I wouldn’t trade a moment of that heartache now. Or a moment of the sadness I experienced when we made several moves I didn’t want to make. Or a moment of the literally physical pain I experienced as a result of some of the emotionally difficult experiences in my marriage. Because you know what I have? A husband I love with all my heart. A home beyond my dreams. Peace in the middle of difficult storms. A love for my God that transcends the depths of my suffering. A little boy who delights my heart every day. An frivolous side that would otherwise have remained hidden. A desire for adventure I never knew I had. The constant theme of my life has been that it only gets better. Which at some level implies that it was bad to begin with, but it wasn’t. It never was. It was always good, and it has only gotten better.
Lately I’ve been struck by how irritating it is when people wrap up difficult situations with perfect little bows and make everything look trite and ideal. I really don’t want to do that here. I’ve cried over every word in this letter, trying to walk the line between my hope and my fear.
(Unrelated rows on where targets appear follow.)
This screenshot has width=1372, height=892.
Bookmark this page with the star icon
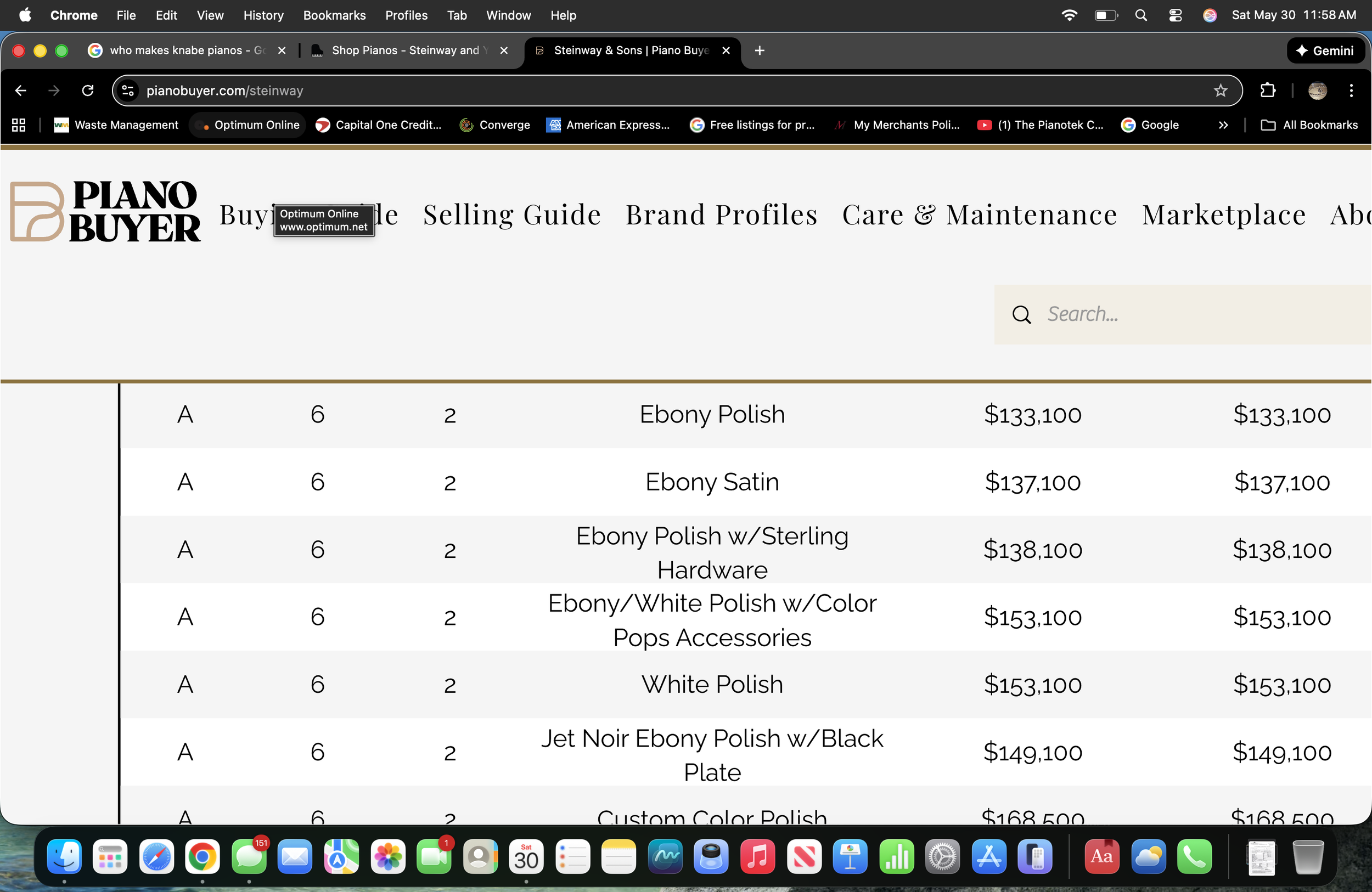coord(1220,91)
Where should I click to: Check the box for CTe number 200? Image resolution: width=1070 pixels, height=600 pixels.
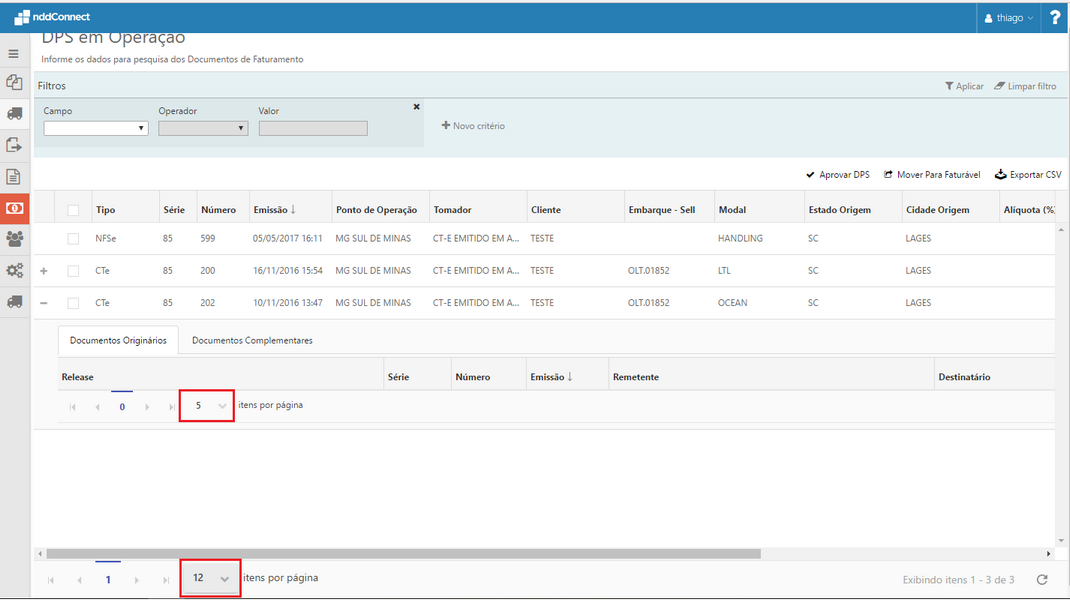tap(73, 271)
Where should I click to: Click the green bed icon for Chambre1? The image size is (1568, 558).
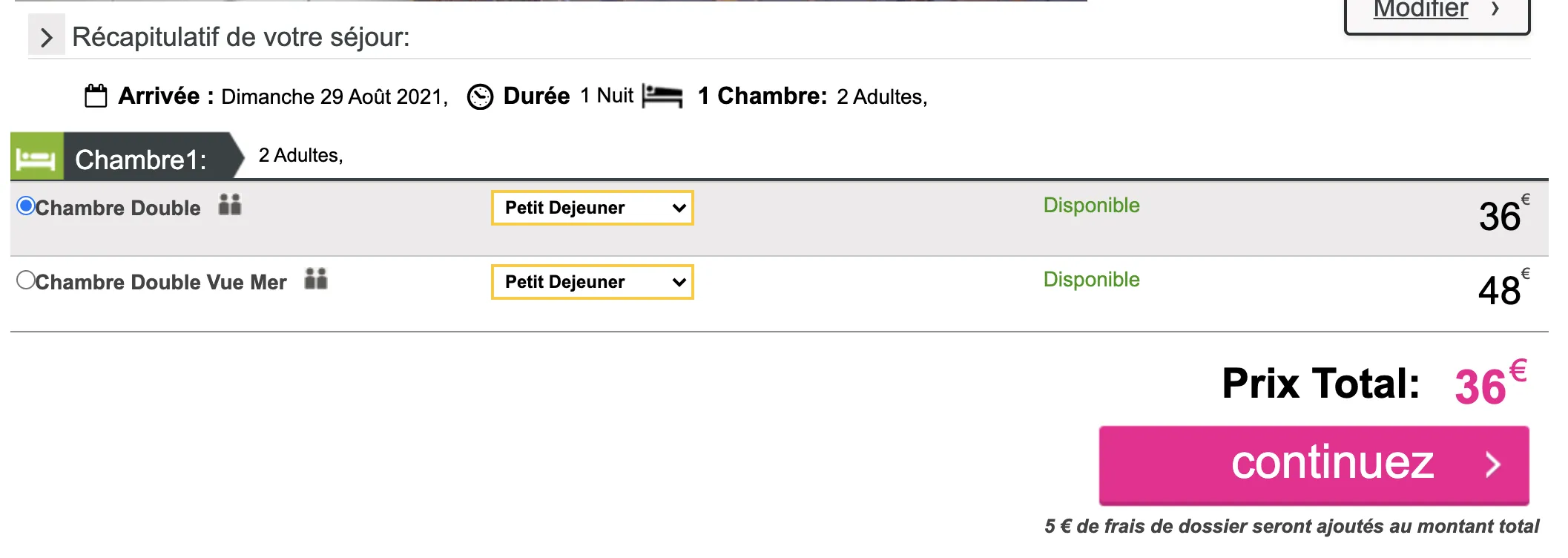coord(36,159)
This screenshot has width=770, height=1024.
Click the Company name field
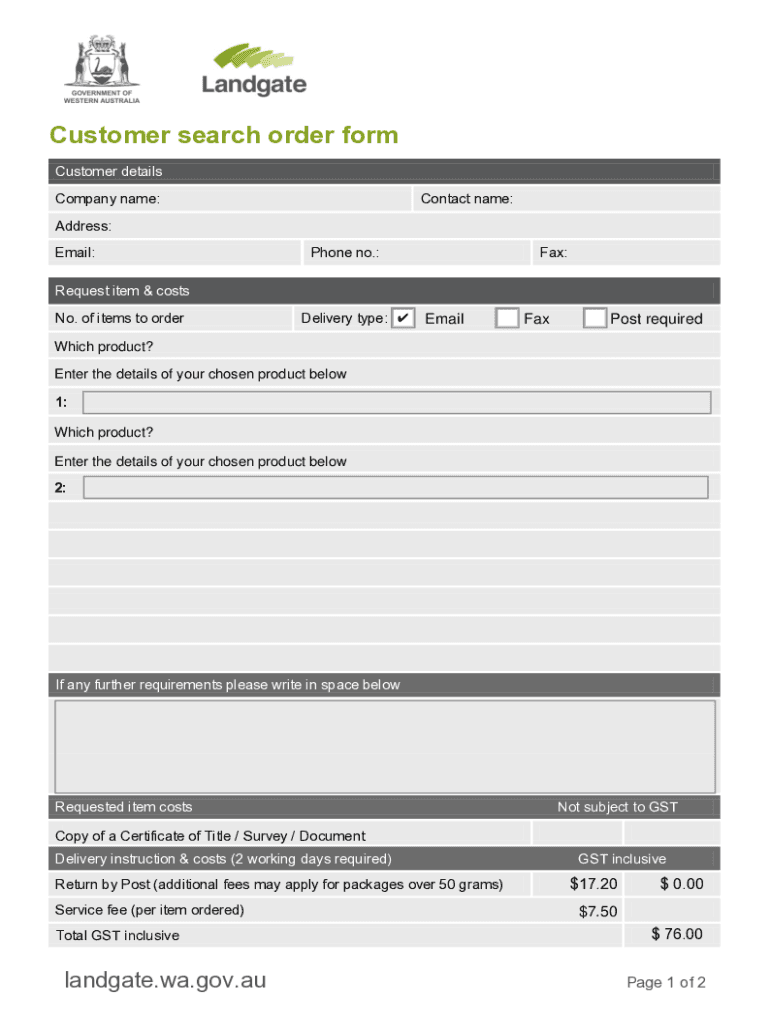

And I honestly didn’t know how to convey my fear without wallowing too deeply in my hopelessness. But as I’ve written this, I think it was God who showed me that the opposite of my fear isn’t simply a hope. It’s also belief – my belief that is will only get better. This belief is more than a hope. It’s a truth. I’ve lived it and walked it over and over in my life. It might get harder, but it will also get better.
Beautiful embryos… beautiful babies. I love you. I hope you stick around. I will offer you all I have; Dad and Gabe will, too. But above all, I promise it will only get better.